An adverse effect of high salinity stress (~9 dS m−1) was evident in non-grafted plants, especially in the Valouro-RZ cultivar. A positive effect of grafting was observed when Maxifort was used as a rootstock. A modified nutrient solution [N2] was found to have a significant impact when used in combination with moderate salinity level (~6.0 dS m−1), as it exhibited a high mean yield (24 kg m−2), with a reduction of about ~20% in yield when compared with the control (i.e., combination of S1 and N1). High saline water significantly affected WUE, whose value was the highest at 34.7 kg m−3 for the control (S1 and N1), followed by the S2 (28.0 kg m−3) and S3 conditions (17.5 kg m−3). These results revealed that the studied tomato cultivars could be grown successfully under a hydroponic system using irrigation water with up to 6.0 dS m−1 salt concentration in combination with the N2 recipe without affecting total fruit yield. The results also indicated that grafting could mitigate some of the negative effects of salinity stress on tomato plants grown under hydroponic conditions.

Author Contributions

Conceptualization, V.C.P., R.M. and K.A.A.-G.; methodology, R.M., E.T. and N.S.; software, R.M.; validation, K.A.A.-G., V.C.P. and N.S.; formal analysis, R.M.; investigation, E.T.; resources, K.A.A.-G.; data curation, R.M.; writing—original draft preparation, R.M. and E.T.; writing—review and editing, E.T., K.A.A.-G., V.C.P. and N.S.; visualization, K.A.A.-G.; supervision, R.M.; project administration, E.T. and K.A.A.-G.; funding acquisition, R.M. All authors have read and agreed to the published version of the manuscript.

Funding

This research was funded by the National Plan for Science, Technology, and Innovation (MAARIFAH), King Abdelaziz City for Science and Technology, Kingdom of Saudi Arabia, grant number 11-AGR1939-02.

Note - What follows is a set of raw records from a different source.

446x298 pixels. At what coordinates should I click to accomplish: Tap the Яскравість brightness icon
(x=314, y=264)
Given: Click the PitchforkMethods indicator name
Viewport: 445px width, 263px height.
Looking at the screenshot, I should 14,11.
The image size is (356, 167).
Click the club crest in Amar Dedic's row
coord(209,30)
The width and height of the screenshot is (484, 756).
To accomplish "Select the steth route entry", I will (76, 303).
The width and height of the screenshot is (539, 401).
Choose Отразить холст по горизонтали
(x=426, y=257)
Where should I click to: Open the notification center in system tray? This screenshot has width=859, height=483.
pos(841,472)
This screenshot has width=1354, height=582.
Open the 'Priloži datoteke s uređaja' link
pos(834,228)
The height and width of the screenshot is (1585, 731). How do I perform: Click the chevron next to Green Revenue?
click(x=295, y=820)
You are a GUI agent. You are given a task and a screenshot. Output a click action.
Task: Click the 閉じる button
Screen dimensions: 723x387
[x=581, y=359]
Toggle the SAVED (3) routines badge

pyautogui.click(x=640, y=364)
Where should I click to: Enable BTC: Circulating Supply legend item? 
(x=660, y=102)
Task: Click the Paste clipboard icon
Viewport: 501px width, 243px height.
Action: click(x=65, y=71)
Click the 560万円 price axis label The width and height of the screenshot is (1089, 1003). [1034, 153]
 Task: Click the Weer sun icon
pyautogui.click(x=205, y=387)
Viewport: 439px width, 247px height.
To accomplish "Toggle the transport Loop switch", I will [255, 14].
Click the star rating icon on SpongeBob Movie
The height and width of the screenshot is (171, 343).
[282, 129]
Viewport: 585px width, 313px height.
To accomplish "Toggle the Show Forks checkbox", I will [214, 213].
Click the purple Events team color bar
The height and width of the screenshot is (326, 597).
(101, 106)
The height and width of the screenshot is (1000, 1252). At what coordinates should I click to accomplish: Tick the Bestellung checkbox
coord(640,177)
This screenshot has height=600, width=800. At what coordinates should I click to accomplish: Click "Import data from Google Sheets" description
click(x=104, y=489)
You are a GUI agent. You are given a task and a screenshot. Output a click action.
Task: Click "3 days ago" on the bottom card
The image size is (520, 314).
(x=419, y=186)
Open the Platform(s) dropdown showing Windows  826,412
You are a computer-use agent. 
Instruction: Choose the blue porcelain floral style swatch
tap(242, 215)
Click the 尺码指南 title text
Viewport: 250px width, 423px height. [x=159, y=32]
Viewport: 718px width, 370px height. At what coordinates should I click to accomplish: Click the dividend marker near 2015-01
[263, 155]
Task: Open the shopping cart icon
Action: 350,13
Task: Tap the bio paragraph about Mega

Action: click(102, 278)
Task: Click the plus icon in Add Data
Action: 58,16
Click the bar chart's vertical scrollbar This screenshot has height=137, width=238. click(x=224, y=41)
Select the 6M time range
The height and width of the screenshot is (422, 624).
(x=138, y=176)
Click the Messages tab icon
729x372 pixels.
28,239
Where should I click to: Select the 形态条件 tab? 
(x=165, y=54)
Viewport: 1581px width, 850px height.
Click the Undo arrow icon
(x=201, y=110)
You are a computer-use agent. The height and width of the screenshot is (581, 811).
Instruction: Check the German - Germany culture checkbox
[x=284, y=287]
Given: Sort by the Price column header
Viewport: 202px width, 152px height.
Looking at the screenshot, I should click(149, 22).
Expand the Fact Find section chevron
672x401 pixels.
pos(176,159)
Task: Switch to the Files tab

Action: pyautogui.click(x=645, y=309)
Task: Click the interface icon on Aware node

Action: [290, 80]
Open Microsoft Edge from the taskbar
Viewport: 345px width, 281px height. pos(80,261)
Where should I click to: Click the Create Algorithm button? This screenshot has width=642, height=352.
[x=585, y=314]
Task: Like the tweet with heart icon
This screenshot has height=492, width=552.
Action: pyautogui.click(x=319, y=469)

Institutional Review Board Statement

Not applicable.

Informed Consent Statement

Not applicable.

Data Availability Statement

Not applicable.

Acknowledgments

The authors are grateful to the National Plan for Science, Technology, and Innovation (MAARIFAH), King Abdulaziz City for Science and Technology, Kingdom of Saudi Arabia, for funding. The authors are also acknowledged the Research Chairs Program, Deanship of Scientific Research, King Saud University, Riyadh, for providing facilities for this study.

Conflicts of Interest

The authors declare no conflict of interest.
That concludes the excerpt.